§ **Provided records**:

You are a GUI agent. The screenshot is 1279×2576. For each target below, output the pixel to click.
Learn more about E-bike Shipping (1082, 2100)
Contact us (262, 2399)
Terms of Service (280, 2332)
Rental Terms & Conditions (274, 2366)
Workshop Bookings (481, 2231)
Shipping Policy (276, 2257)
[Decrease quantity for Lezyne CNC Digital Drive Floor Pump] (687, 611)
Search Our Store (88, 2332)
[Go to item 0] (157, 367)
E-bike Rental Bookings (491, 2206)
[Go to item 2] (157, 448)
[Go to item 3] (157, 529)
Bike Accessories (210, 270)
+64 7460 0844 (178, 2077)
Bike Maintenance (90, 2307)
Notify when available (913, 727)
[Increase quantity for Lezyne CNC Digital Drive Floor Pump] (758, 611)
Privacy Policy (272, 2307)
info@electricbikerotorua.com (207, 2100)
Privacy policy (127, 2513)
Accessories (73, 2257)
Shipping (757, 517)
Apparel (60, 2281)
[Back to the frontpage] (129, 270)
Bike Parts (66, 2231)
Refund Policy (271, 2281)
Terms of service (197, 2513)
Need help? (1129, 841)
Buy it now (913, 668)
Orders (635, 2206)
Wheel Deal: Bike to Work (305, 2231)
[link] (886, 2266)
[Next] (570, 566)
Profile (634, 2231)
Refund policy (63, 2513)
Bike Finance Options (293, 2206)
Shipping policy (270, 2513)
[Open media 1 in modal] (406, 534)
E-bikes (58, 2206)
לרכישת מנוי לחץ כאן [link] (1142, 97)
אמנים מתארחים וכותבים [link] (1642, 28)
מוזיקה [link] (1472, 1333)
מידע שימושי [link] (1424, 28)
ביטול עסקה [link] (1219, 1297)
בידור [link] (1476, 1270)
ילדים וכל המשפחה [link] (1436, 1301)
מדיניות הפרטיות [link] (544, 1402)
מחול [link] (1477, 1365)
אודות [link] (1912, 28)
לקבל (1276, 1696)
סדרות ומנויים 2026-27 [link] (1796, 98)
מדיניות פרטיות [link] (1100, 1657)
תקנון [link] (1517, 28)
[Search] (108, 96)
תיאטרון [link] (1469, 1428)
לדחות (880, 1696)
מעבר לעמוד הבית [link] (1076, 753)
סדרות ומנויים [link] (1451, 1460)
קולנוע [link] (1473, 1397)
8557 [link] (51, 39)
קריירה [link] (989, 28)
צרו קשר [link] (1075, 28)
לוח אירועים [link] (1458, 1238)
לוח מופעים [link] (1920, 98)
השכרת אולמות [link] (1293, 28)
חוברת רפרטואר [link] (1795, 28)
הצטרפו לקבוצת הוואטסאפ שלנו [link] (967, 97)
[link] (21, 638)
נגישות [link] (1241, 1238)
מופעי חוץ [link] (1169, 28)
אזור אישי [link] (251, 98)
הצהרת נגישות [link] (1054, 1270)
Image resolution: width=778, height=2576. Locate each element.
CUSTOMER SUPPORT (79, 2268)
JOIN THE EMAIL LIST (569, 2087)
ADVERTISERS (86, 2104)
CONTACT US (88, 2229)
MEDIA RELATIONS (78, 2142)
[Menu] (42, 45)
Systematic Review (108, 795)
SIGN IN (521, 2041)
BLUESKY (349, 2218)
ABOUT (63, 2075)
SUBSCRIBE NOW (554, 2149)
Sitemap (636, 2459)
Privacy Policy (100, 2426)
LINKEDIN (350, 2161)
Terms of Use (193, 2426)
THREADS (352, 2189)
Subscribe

§ **What the exercise asks**: When you reach the line containing "Buy it now (913, 668)" in the listing, transcribe it and every line after it exactly, through the last line, and add nothing.

§ **Answer section**:
Buy it now (913, 668)
Orders (635, 2206)
Wheel Deal: Bike to Work (305, 2231)
[link] (886, 2266)
[Next] (570, 566)
Profile (634, 2231)
Refund policy (63, 2513)
Bike Finance Options (293, 2206)
Shipping policy (270, 2513)
[Open media 1 in modal] (406, 534)
E-bikes (58, 2206)
לרכישת מנוי לחץ כאן [link] (1142, 97)
אמנים מתארחים וכותבים [link] (1642, 28)
מוזיקה [link] (1472, 1333)
מידע שימושי [link] (1424, 28)
ביטול עסקה [link] (1219, 1297)
בידור [link] (1476, 1270)
ילדים וכל המשפחה [link] (1436, 1301)
מדיניות הפרטיות [link] (544, 1402)
מחול [link] (1477, 1365)
אודות [link] (1912, 28)
לקבל (1276, 1696)
סדרות ומנויים 2026-27 [link] (1796, 98)
מדיניות פרטיות [link] (1100, 1657)
תקנון [link] (1517, 28)
[Search] (108, 96)
תיאטרון [link] (1469, 1428)
לדחות (880, 1696)
מעבר לעמוד הבית [link] (1076, 753)
סדרות ומנויים [link] (1451, 1460)
קולנוע [link] (1473, 1397)
8557 [link] (51, 39)
קריירה [link] (989, 28)
צרו קשר [link] (1075, 28)
לוח אירועים [link] (1458, 1238)
לוח מופעים [link] (1920, 98)
השכרת אולמות [link] (1293, 28)
חוברת רפרטואר [link] (1795, 28)
הצטרפו לקבוצת הוואטסאפ שלנו [link] (967, 97)
[link] (21, 638)
נגישות [link] (1241, 1238)
מופעי חוץ [link] (1169, 28)
אזור אישי [link] (251, 98)
הצהרת נגישות [link] (1054, 1270)
Image resolution: width=778, height=2576. Locate each element.
CUSTOMER SUPPORT (79, 2268)
JOIN THE EMAIL LIST (569, 2087)
ADVERTISERS (86, 2104)
CONTACT US (88, 2229)
MEDIA RELATIONS (78, 2142)
[Menu] (42, 45)
Systematic Review (108, 795)
SIGN IN (521, 2041)
BLUESKY (349, 2218)
ABOUT (63, 2075)
SUBSCRIBE NOW (554, 2149)
Sitemap (636, 2459)
Privacy Policy (100, 2426)
LINKEDIN (350, 2161)
Terms of Use (193, 2426)
THREADS (352, 2189)
Subscribe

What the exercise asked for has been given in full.